Ataviado de uniforme, una gorra de plato que le cubría la mitad de la frente, y una sonrisa socarrona, el hombre miró a mi madre que lo midió varias veces con su mirada. Luego se acomodó la gorra y levantó la vista.

    –Señora, su hijo es un poquito guapetón, y se puso a molestar a otro detenido, y eso es lo que pasa –mintió de forma descarada.

Cuando salí de allí, el sol comenzaba a hundirse en el poniente. Me sentía pisoteado, humillado; apenas podía sostenerme en pie con mis propias fuerzas. Caminamos hasta el auto de aquella mujer que, a través de sus privilegios y sus influencias, me había salvado por convicción o por solidaridad con mi madre. Era una mujer de edad madura, que se diría de porte distinguido, con los cabellos arreglados y relucientes. Las calles estaban sucias: basura por doquier, charcos de agua putrefacta, aceras rotas, todo estaba en total abandono.
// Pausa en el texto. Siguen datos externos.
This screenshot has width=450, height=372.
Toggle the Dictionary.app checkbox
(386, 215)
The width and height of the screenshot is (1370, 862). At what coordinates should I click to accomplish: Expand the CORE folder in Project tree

La ciudad olía a miasma, y yo estaba avergonzado de mí mismo y del país en que había nacido. Había un chofer al volante que esperaba por nosotros de manera disciplinada. Apoyado en los hombros de mi madre, caminaba con dificultad, sumido en mi propia tragedia, mirando cómo la ciudad se hundía en el caos de su gente, en el abismo de su propio abandono. —Me voy de esta mierda—pensé con una fogosidad que me quemaba el cuerpo, sabía que había muerto el dictador, pero no la tiranía. Y mientras me acercaba a aquel carro, juré que mis hijas no serían mancilladas de aquel modo en que yo había sido ultrajado, un día después de la muerte del tirano.